Assignment -> Everything from the "Task: Click the settings gear icon top right" line to the final line of the listing should be written out exactly. Skip the pictures.

Dataset extract ->

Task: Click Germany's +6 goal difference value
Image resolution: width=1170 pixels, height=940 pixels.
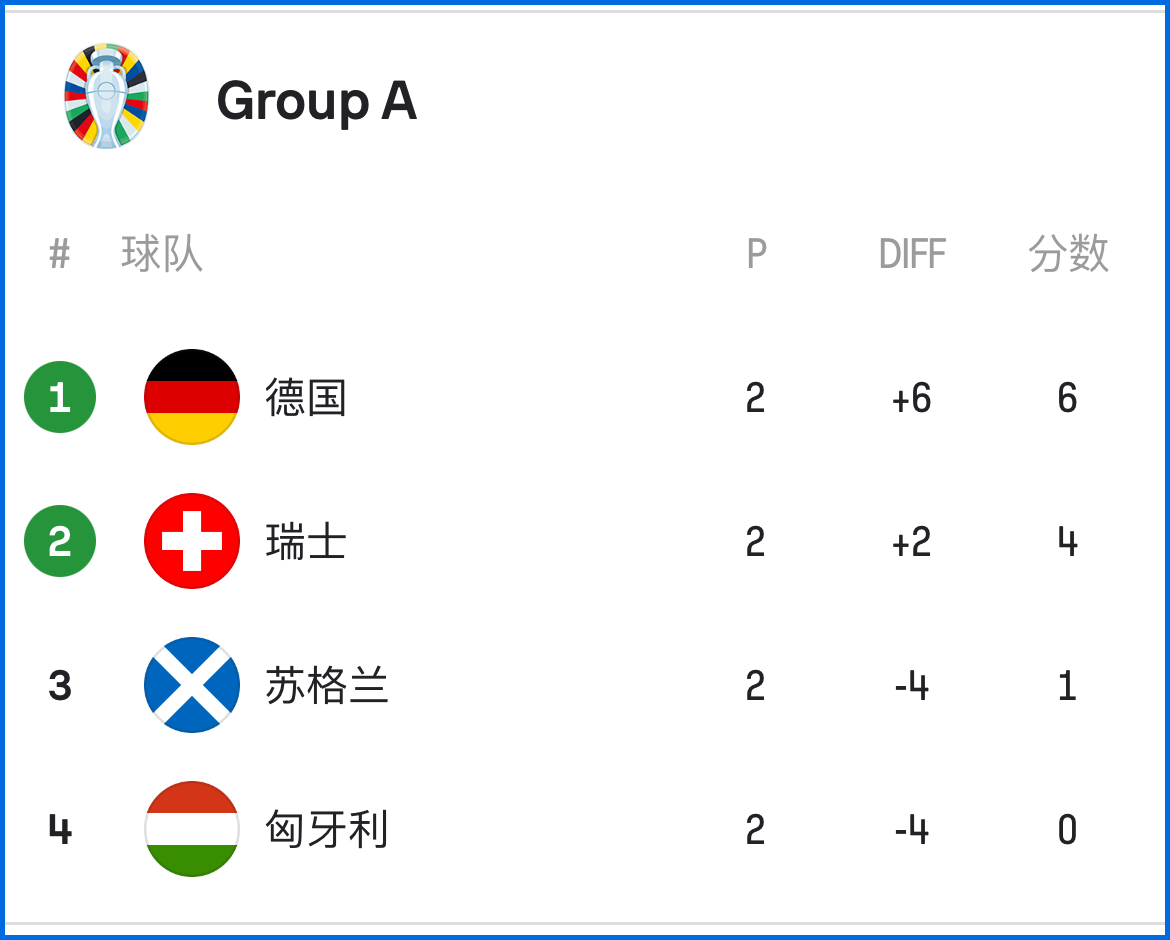Action: 912,398

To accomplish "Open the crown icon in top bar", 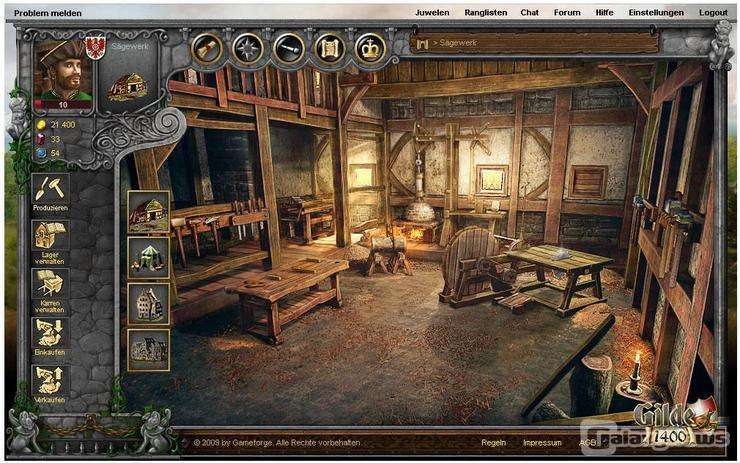I will point(371,47).
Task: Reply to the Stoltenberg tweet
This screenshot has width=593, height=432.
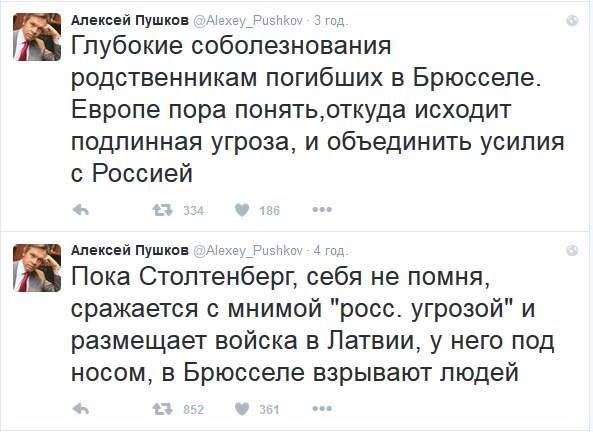Action: pos(81,409)
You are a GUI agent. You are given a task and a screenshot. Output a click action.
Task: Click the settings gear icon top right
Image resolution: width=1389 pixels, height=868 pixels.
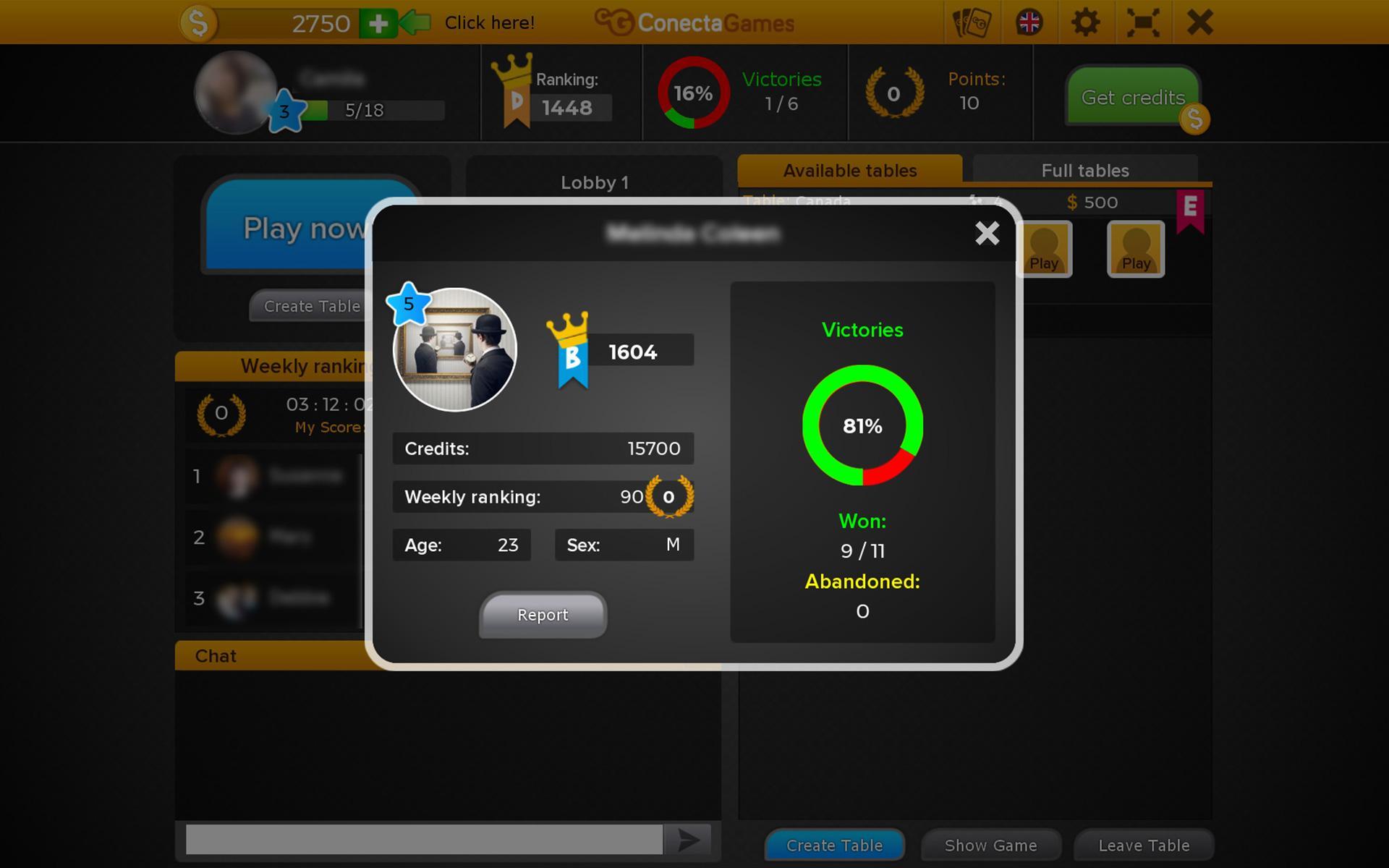(1086, 22)
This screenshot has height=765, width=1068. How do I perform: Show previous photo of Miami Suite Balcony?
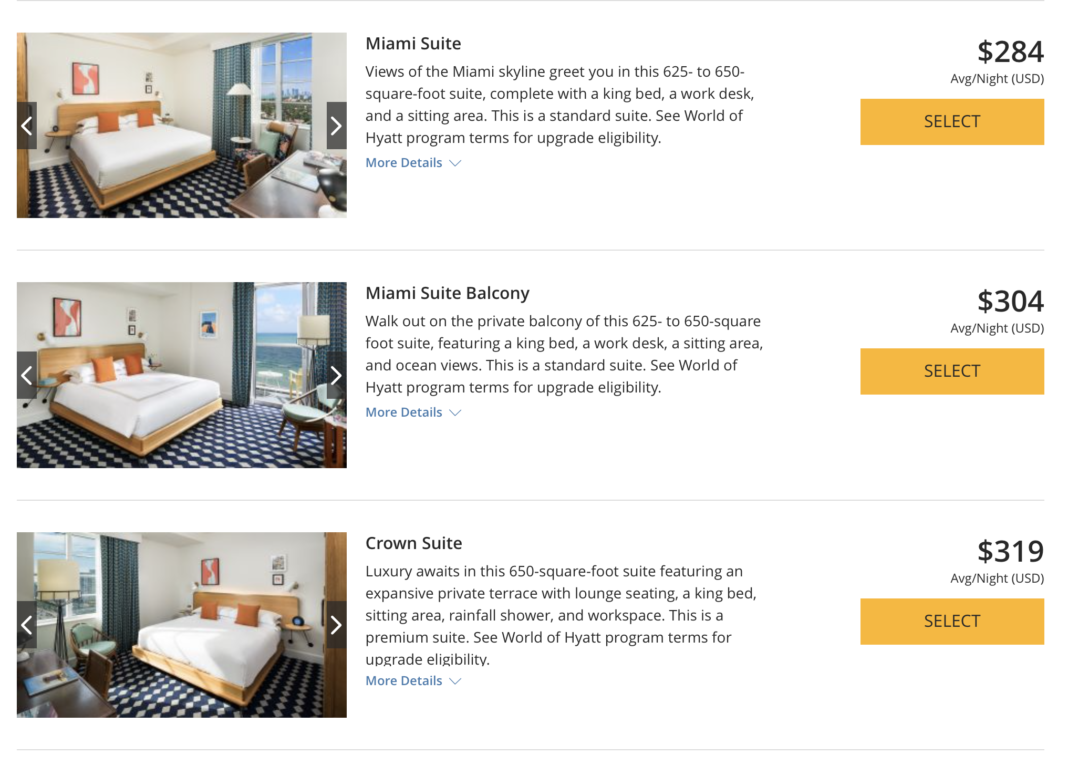coord(27,375)
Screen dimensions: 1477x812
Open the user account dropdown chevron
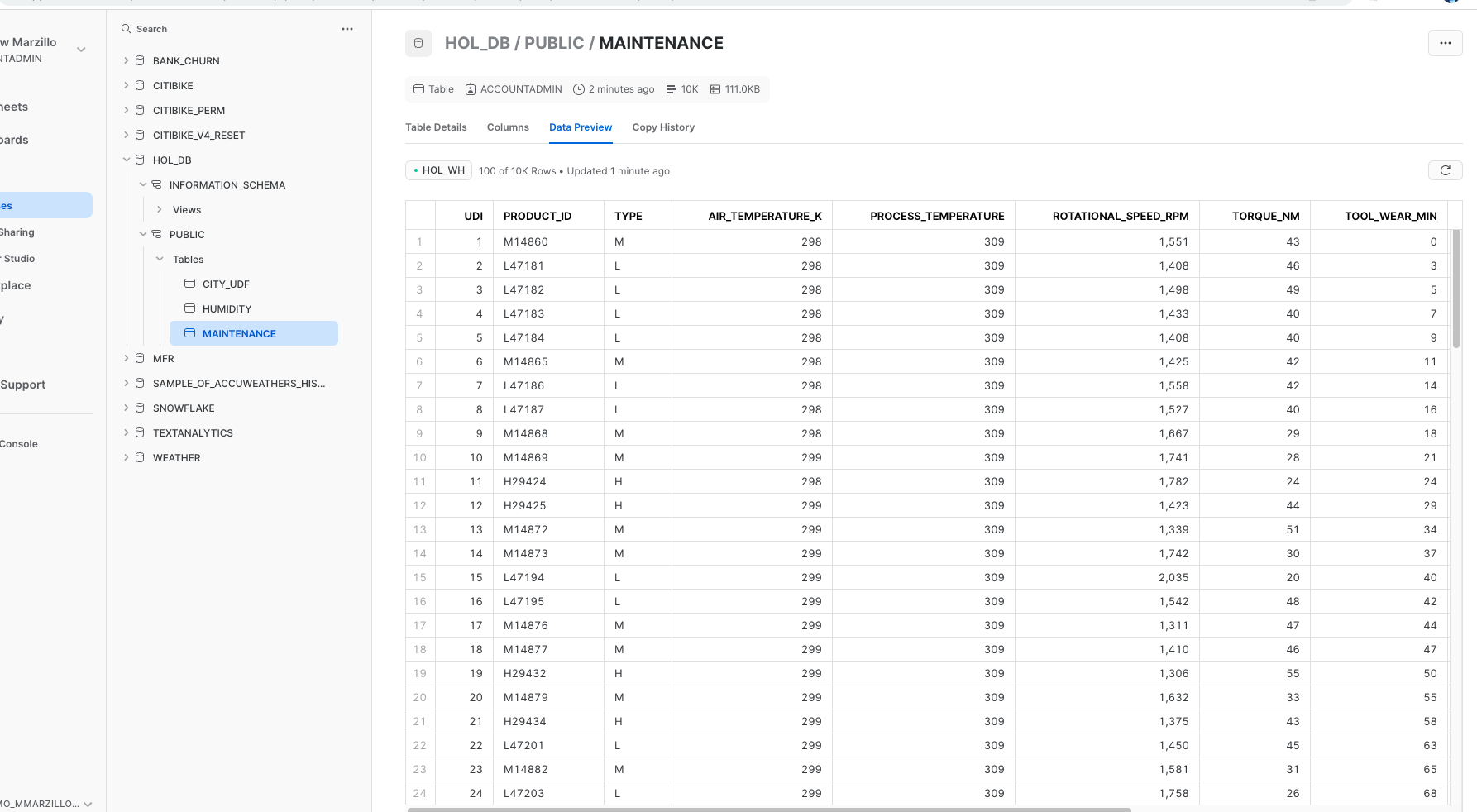click(81, 50)
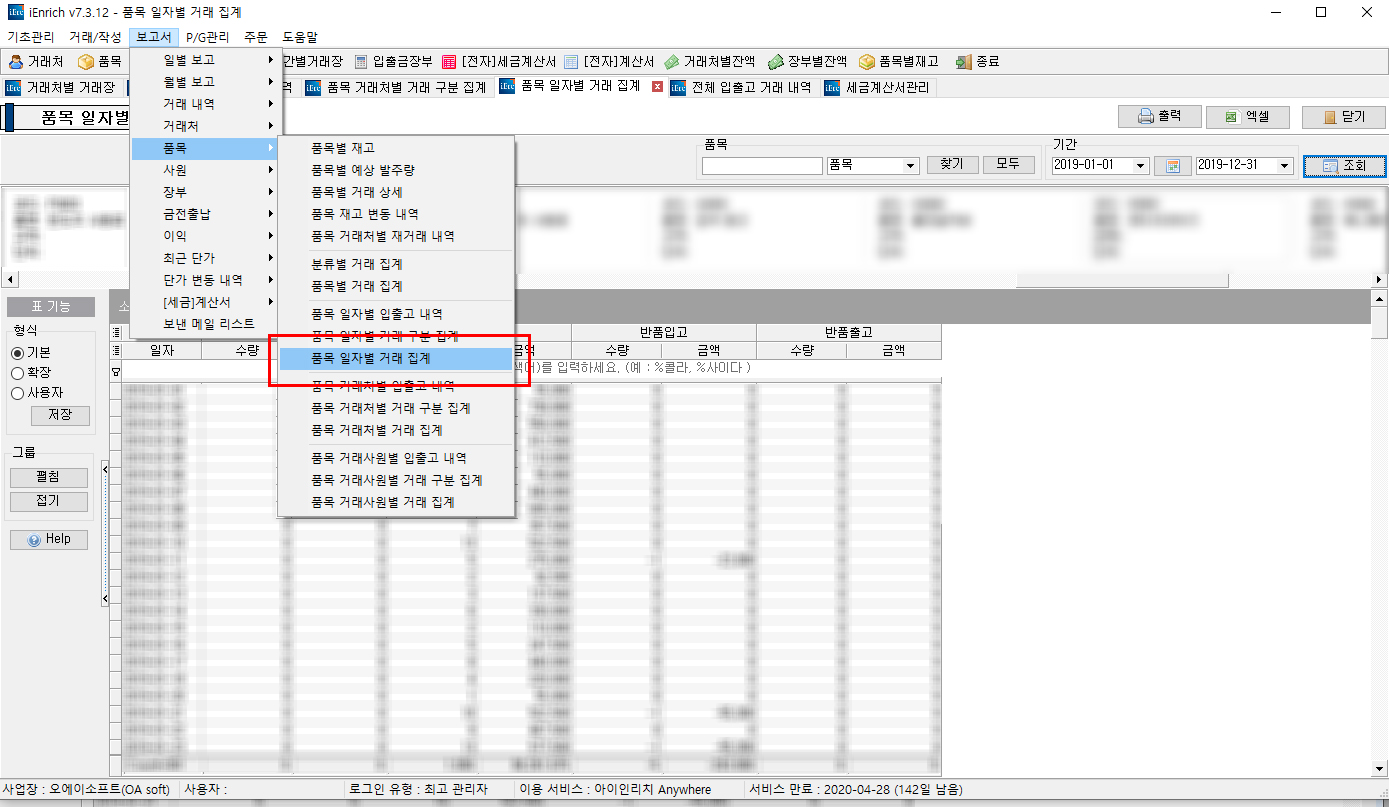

Task output ->
Task: Click the settings gear icon top right
Image resolution: width=1389 pixels, height=868 pixels.
(1086, 22)
This screenshot has height=765, width=1068. How do I perform: Show previous photo of Miami Suite Balcony?
coord(27,375)
Screen dimensions: 1477x812
Open the user account dropdown chevron
click(81, 50)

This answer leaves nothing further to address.